Rate this page:

Understanding Video Rooms


This guide introduces the concept of Video Room and helps developers decide which type of Room is most appropriate for their use-case:

  • WebRTC Go Room.
  • Peer-to-peer (P2P) Room.
  • Small Group Room.
  • Group Room.

This guide also introduces the different alternatives for creating Rooms as well as their advantages and drawbacks:

  • Rooms created using the REST API.
  • Ad-hoc Rooms.


Signaling and Media

RTC (Real-Time Communication) services are typically architected in two layers:

  • Signaling Plane: It deals with the control information. The communicating entities typically exchange signaling messages for agreeing on what’s to be communicated (e.g. audio, video, etc) and how’s to be communicated (e.g. codecs, formats, etc.)
  • Media Plane: It deals with the media information itself. Media packets typically transport encoded and encrypted audio and video bits.

In Twilio Programmable Video signaling always takes place between clients and the Twilio’s cloud, which orchestrates the communication. Media in turn may be mediated by Twilio but might also be exchanged directly among clients.

Video Rooms

The notion of a Room is central to Twilio Programmable Video. Intuitively, a Room represents a virtual space where end-users communicate. Technically, a Room is a computing resource that provides Real-time Communications (RTC) services to client applications through a set of APIs. More specifically, a Room provides:

  • A session service: so that end-users can connect and disconnect from Rooms. When an end-user connects we say it is a Room Participant.
  • An RTC Service: so that Participants can communicate audio, video and data using WebRTC.
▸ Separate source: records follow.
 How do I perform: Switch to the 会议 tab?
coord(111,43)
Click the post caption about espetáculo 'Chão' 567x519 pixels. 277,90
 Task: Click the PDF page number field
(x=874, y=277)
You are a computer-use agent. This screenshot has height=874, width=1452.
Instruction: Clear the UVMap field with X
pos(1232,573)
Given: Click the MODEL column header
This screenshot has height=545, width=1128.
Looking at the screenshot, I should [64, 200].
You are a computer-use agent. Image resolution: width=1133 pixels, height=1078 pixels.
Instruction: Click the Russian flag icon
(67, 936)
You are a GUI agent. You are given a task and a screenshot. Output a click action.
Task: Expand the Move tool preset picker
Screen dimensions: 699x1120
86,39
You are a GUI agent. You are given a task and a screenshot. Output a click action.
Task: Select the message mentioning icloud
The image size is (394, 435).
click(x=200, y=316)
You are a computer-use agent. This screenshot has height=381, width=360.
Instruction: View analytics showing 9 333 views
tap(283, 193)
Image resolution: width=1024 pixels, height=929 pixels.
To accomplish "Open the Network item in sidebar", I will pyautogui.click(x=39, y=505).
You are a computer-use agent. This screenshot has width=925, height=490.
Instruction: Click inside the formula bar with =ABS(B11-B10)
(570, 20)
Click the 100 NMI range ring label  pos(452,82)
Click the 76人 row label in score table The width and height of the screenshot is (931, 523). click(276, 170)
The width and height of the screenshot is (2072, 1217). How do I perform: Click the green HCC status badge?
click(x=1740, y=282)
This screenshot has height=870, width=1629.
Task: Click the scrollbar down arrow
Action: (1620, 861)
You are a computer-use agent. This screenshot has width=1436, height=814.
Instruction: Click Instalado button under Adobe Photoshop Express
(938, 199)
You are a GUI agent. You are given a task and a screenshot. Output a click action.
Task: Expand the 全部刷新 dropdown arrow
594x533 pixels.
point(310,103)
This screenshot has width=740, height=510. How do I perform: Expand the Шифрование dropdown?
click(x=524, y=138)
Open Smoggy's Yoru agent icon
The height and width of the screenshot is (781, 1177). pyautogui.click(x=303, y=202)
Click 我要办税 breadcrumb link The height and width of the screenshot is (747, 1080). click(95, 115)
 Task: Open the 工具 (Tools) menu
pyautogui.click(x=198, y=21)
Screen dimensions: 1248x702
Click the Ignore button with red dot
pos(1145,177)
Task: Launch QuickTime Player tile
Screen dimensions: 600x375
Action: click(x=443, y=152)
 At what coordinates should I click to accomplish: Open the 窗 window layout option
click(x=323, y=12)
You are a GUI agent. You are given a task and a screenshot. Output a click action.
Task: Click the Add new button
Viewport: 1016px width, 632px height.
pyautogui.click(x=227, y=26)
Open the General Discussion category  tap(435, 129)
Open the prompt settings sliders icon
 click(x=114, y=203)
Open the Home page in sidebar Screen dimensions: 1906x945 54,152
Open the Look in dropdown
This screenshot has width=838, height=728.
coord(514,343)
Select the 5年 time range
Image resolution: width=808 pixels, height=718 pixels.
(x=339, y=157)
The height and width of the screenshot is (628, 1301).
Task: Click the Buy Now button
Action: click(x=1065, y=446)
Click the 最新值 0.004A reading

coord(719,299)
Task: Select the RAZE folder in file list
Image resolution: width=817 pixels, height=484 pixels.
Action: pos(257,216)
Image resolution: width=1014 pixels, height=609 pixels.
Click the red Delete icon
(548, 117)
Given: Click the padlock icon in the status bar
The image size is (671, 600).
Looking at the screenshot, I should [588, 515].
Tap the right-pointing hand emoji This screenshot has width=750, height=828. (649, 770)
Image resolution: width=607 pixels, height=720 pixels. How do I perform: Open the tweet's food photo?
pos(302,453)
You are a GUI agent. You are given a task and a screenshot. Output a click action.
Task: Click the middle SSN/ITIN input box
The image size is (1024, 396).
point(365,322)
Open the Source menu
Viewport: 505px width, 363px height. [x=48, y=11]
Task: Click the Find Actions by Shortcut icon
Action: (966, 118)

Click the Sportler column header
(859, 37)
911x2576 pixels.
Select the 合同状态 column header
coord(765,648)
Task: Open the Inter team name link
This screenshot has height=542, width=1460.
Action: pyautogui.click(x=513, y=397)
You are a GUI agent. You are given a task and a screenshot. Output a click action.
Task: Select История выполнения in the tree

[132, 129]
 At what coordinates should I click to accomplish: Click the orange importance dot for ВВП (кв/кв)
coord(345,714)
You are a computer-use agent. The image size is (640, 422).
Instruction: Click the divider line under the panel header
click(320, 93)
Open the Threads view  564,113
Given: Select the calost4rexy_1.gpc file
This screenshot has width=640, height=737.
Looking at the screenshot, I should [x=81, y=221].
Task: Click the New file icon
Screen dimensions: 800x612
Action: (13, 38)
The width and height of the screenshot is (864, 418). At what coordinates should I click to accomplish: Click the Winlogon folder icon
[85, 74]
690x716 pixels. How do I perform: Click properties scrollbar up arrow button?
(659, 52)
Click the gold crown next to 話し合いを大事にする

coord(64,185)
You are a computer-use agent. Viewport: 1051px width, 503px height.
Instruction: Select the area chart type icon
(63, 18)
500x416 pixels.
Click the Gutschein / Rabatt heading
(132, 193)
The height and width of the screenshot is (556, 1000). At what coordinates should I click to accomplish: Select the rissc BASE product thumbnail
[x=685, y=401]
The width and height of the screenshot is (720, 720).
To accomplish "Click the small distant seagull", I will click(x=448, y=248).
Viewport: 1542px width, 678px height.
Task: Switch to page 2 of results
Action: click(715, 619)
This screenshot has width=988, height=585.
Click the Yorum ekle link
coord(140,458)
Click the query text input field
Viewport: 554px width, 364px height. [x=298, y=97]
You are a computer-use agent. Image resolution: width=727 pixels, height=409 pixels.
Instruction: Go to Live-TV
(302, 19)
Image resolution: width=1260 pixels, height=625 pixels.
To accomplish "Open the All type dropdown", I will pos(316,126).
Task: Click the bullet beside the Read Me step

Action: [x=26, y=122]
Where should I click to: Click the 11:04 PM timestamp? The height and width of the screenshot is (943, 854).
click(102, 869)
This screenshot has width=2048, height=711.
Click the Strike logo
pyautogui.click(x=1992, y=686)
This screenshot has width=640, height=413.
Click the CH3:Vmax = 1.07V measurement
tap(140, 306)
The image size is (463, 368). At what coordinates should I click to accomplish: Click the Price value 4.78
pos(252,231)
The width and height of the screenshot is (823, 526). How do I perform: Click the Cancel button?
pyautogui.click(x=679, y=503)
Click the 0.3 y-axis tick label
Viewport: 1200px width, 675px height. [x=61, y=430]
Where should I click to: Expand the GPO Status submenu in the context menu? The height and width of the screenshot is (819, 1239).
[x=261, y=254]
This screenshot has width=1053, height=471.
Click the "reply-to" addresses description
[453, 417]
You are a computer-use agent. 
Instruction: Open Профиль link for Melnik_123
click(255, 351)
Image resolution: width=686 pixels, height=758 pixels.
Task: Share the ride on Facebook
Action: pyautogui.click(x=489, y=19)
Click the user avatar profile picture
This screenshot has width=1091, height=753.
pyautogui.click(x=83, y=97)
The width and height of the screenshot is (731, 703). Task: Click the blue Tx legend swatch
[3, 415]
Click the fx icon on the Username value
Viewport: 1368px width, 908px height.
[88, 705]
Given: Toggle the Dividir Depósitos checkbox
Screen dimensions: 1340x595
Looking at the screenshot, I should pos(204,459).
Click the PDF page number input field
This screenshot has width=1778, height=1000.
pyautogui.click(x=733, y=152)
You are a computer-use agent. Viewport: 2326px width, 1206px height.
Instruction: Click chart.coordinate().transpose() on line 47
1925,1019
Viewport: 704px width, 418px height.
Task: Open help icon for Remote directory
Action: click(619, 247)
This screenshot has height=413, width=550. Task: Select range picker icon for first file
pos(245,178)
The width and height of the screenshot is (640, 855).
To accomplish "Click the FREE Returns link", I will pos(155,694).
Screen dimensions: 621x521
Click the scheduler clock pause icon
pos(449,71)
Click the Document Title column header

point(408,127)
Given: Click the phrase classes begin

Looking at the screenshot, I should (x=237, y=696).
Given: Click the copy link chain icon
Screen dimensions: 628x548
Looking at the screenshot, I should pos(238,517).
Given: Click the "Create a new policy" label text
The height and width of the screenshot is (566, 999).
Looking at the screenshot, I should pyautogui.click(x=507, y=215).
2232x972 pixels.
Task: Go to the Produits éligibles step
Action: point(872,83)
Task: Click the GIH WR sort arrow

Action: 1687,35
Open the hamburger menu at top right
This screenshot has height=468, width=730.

Video Rooms are based on a publish/subscribe model. This means that a Participant can publish media Tracks to the Room. The rest of Participants can then subscribe to such Tracks to start receiving the media information.

Twilio Programmable Video exposes four types of Rooms with different capabilities: WebRTC Go Rooms, P2P Rooms (Peer-to-Peer ), Small Group Rooms, and Group Rooms.

Video WebRTC Go Rooms

Go Rooms can be used for one-on-one video calls. Participant minutes are FREE and 25 GB of TURN server usage per month is included. Go Rooms use a peer-to-peer topology and are similar to P2P Rooms, however, the maximum number of participants in a Go Room is 2. There can be a maximum of 100 concurrent participants at a time per account, for example, 50 rooms with 2 participants.

Video P2P Rooms

In a P2P Room Participants exchange media directly so that:

  • Media is encrypted end-to-end (E2E) using WebRTC security protocols.
  • Twilio does not mediate in the media exchange, which takes place through direct communication among Participants. The only exception is when media exchange requires TURN. In that case, a TURN server will blindly relay the encrypted media bits to guarantee connectivity. The TURN server cannot decrypt or manipulate the media.
  • As Twilio does not intercept the media in P2P Rooms, it is not possible to record or to transcode the media or to make it interoperate with other RTC services.
  • Despite not being in the media path, Twilio manages the signaling path making it possible for Participants to discover each other and to negotiate the communications in agreement with the application and SDK requirements. Hence, signaling connectivity to Twilio’s cloud is still necessary.

The following picture illustrates the architecture of a P2P Room.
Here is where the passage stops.